L'an dernier, quarante-deux dossiers sont arrivés jusqu'au comité. Deux sont devenus des opérations. Les quarante autres n'étaient pas tous mauvais — certains feront de très bonnes affaires, pour d'autres que nous. Ils n'étaient simplement pas les nôtres.
Première raison : le prix qui suppose le futur
La moitié des refus tient en une phrase : le prix d'entrée ne fonctionne que si tout se passe bien. Un foncier qui exige une hausse de loyers pour boucler, un hôtel qui suppose un taux d'occupation jamais atteint dans la zone. Nous investissons dans ce qui existe, pas dans ce qui devrait advenir.

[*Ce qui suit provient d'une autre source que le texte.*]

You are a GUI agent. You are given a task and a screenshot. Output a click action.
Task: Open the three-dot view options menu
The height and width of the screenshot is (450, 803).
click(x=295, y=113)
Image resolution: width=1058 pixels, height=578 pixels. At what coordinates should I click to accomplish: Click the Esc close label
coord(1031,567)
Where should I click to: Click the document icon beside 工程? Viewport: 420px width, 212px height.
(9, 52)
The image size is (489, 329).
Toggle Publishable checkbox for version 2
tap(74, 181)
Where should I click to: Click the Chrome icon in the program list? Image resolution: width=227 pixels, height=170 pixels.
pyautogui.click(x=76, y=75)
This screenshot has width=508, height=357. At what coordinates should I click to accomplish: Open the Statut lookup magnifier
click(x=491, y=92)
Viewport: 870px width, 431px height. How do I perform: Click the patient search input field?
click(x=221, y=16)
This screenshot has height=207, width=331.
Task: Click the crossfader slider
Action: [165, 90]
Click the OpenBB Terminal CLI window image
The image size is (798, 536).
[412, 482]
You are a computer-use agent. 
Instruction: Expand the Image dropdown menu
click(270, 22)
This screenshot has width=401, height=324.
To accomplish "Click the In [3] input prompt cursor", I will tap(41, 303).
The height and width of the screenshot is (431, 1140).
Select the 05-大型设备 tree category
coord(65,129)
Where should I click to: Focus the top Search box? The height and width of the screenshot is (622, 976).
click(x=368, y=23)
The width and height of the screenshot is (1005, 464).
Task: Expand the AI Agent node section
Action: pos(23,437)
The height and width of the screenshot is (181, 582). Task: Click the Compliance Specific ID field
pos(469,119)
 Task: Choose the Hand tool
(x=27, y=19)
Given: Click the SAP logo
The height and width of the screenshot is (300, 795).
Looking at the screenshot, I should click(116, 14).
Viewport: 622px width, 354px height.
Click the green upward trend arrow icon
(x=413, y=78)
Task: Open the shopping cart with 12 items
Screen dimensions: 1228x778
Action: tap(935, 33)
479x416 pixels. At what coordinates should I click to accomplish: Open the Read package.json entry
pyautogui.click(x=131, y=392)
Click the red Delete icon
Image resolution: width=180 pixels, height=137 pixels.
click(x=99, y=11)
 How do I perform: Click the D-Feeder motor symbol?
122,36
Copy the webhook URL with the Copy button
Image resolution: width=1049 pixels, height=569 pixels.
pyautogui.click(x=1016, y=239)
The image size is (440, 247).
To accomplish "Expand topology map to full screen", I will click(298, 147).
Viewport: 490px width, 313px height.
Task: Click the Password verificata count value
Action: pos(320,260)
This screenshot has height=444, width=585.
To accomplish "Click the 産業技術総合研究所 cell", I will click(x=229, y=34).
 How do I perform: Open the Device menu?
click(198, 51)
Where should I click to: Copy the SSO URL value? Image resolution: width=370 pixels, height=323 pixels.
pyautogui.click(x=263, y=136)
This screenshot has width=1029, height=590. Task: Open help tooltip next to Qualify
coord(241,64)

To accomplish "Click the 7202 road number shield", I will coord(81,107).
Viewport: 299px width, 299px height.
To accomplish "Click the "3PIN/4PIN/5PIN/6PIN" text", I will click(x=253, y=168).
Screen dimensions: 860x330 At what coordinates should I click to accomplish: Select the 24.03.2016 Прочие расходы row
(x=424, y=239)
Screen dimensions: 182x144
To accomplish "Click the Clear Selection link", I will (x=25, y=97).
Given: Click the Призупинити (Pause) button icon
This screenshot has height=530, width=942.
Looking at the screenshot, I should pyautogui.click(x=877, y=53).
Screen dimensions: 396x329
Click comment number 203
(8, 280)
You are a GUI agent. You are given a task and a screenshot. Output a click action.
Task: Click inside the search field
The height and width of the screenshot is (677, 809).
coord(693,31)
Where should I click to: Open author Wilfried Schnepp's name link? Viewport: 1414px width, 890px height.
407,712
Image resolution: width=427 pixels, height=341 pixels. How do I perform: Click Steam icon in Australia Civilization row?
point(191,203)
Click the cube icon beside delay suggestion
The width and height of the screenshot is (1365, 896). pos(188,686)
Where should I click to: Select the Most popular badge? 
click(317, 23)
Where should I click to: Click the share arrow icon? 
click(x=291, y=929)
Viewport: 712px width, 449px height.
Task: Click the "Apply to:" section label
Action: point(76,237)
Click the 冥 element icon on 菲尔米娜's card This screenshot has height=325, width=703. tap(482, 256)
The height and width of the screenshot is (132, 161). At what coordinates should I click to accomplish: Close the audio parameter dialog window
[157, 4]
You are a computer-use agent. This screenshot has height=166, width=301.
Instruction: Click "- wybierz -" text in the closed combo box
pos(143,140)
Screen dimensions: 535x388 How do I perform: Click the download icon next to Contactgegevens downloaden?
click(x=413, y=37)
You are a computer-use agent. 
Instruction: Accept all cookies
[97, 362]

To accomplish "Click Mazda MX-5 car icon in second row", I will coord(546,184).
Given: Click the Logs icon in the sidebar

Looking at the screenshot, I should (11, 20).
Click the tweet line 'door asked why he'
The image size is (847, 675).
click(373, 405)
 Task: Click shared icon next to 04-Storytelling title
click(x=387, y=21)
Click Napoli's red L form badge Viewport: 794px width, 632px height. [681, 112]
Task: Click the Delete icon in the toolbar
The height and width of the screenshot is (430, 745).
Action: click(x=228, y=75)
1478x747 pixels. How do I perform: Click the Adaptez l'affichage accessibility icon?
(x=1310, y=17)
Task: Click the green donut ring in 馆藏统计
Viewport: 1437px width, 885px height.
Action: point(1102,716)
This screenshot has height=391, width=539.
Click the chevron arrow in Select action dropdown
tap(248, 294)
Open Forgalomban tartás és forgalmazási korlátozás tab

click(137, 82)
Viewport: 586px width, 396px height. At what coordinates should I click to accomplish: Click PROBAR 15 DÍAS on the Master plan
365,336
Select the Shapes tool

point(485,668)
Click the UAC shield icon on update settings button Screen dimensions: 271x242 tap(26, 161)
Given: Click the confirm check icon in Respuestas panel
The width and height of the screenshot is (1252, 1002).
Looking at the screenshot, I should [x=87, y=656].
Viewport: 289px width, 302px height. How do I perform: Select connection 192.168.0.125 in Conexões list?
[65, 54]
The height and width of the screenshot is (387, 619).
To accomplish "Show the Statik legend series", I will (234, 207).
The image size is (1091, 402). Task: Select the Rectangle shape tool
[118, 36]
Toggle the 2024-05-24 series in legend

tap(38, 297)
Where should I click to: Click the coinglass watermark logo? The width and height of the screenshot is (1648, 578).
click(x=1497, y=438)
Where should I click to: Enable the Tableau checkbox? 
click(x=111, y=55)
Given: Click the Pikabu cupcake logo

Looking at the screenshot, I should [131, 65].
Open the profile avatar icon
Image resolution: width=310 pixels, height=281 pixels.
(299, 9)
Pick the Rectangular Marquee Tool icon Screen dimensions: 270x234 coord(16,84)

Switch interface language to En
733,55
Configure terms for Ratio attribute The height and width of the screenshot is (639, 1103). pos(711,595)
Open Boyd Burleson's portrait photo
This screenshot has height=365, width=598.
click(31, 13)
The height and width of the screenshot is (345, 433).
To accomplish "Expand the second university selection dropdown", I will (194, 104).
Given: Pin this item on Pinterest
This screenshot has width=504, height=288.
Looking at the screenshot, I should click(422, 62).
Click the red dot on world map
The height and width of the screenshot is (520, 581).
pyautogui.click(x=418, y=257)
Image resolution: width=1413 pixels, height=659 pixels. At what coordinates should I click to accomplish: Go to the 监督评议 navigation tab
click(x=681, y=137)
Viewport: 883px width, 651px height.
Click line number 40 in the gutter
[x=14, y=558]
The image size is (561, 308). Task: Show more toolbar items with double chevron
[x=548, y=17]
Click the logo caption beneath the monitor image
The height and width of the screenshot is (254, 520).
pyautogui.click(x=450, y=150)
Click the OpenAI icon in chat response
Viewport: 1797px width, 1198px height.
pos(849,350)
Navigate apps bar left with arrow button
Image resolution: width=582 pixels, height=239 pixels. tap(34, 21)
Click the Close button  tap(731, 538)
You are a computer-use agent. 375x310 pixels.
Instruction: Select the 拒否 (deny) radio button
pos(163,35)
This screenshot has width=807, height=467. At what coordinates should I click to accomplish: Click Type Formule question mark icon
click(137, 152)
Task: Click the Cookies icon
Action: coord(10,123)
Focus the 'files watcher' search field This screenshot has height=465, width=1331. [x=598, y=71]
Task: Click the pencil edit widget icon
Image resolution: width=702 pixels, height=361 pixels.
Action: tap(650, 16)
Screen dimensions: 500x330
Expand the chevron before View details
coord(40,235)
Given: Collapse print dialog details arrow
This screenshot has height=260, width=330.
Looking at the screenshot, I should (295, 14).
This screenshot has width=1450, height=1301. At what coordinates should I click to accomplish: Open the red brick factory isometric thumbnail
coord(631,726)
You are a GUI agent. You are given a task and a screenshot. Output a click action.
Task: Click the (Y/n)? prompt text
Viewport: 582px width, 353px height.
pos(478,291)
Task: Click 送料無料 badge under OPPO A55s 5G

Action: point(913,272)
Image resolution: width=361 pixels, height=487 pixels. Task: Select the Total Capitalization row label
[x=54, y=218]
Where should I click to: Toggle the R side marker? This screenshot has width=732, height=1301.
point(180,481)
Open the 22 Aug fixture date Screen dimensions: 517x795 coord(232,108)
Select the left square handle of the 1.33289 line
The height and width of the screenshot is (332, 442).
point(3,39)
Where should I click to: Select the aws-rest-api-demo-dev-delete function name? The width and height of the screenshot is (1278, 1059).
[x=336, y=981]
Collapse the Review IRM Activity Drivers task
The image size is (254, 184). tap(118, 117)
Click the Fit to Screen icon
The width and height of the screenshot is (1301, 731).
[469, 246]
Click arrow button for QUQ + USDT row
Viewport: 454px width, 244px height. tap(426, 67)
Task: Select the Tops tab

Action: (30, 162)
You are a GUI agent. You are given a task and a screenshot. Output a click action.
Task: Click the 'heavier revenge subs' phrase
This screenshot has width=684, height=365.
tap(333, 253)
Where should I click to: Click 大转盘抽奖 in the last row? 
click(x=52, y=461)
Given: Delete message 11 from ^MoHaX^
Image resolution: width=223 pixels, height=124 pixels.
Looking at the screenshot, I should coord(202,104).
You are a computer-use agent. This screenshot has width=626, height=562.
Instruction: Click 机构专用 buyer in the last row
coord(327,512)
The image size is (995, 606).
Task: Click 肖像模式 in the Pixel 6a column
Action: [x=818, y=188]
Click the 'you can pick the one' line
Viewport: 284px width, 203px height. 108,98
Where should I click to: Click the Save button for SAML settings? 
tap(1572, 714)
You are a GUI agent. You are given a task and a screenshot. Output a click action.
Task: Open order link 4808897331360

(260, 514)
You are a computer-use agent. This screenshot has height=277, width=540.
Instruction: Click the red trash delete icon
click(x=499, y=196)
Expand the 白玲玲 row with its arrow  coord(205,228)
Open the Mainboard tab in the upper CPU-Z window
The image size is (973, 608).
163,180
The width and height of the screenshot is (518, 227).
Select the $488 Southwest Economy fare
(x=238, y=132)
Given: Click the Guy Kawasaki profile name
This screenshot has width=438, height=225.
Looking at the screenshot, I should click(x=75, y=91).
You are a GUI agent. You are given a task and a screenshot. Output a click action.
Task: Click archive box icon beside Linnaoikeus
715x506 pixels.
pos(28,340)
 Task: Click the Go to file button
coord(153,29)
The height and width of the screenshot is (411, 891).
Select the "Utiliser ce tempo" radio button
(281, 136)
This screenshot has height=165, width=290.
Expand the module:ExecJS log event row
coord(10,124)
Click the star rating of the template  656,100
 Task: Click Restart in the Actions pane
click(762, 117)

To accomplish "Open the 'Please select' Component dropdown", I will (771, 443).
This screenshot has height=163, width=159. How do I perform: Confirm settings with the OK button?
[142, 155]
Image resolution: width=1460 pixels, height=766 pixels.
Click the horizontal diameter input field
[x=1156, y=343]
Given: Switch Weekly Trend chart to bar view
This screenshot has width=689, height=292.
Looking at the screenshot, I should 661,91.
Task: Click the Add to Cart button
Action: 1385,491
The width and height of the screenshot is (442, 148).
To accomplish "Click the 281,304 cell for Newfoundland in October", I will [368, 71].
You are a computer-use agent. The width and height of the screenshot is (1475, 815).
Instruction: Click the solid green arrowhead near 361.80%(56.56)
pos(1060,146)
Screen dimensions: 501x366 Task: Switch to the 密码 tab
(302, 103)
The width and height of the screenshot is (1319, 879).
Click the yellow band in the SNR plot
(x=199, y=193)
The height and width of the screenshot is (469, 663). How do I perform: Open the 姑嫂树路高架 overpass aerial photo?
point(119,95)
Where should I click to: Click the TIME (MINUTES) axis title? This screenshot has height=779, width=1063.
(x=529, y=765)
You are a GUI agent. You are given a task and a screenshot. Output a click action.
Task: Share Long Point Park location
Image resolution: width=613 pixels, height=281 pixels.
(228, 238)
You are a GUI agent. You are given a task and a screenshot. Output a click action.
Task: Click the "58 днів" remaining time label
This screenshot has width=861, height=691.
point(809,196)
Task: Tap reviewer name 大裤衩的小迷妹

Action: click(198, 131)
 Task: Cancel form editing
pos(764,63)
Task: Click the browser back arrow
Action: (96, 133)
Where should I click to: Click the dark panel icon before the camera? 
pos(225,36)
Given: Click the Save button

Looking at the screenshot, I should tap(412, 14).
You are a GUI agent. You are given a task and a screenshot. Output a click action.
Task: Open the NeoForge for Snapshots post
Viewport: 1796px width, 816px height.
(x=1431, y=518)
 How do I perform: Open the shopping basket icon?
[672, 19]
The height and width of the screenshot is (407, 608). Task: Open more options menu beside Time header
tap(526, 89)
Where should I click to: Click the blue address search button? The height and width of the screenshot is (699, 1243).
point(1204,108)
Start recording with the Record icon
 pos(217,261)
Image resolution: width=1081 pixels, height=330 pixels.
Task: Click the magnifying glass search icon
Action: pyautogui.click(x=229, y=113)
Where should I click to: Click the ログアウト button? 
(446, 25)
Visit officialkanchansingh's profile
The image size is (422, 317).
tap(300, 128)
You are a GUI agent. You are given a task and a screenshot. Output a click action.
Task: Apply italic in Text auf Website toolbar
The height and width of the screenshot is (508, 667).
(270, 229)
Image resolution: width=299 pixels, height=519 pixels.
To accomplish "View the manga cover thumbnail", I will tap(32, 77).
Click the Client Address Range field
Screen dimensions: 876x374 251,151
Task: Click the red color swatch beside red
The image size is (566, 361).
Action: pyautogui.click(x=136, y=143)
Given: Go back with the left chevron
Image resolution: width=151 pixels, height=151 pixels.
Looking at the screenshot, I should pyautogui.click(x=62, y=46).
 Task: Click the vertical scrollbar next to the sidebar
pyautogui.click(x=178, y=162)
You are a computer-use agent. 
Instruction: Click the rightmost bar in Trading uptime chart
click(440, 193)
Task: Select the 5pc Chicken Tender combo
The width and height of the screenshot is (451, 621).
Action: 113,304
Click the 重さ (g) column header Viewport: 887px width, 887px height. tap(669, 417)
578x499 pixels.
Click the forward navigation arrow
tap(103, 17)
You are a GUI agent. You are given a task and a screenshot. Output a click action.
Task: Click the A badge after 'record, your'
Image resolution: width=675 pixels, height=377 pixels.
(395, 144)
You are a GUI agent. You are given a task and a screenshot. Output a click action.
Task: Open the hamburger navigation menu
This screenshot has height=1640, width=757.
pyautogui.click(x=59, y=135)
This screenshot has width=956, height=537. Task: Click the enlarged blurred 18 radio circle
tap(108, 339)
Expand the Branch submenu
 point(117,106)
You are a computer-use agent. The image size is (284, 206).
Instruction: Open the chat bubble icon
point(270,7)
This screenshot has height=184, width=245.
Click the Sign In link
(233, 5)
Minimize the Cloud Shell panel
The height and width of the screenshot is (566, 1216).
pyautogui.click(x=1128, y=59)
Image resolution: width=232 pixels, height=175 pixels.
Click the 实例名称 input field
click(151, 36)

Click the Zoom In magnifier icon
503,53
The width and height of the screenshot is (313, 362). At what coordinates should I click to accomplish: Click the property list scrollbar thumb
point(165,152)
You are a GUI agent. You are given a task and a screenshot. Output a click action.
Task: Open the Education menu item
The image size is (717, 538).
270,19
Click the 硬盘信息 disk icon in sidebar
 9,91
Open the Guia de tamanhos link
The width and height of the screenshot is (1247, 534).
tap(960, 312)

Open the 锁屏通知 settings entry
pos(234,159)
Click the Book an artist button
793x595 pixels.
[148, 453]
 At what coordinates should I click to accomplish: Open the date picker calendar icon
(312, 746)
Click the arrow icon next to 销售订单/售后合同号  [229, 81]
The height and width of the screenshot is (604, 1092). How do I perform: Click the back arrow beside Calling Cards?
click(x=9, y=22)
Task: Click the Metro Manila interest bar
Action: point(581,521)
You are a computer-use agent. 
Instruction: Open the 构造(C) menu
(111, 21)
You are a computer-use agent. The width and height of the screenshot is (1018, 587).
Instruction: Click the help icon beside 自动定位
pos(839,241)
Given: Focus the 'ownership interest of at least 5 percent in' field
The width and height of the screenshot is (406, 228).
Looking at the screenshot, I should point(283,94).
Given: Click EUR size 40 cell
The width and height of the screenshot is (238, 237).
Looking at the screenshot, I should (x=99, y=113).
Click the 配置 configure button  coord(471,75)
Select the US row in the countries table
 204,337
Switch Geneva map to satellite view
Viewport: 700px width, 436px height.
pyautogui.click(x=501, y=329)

Deuxième raison : l'opérateur qu'on ne peut pas visiter
Un actif se visite ; un opérateur aussi. Quand nous ne pouvons pas passer une journée avec l'équipe qui construira, exploitera ou louera — voir son précédent chantier, appeler ses anciens partenaires — nous n'y allons pas. La qualité d'une opération immobilière est d'abord la qualité des gens qui la tiennent.
Nous préférons rater une bonne affaire que d'en faire une mauvaise. L'asymétrie est totale : la première ne coûte rien, la seconde coûte des années.
Troisième raison : la sortie qui n'a qu'un scénario
Toute opération que nous retenons doit avoir au moins deux sorties plausibles — vente en bloc, vente au détail, refinancement, exploitation longue. Un seul chemin de sortie, c'est un pari, pas un investissement.
Ce que cela change pour nos investisseurs
Ce filtre a un coût : des mois sans nouvelle opération, parfois. Nous l'assumons. Le véhicule que vous rejoignez n'a pas été rempli pour remplir — il a été retenu parce qu'il a survécu à quarante refus.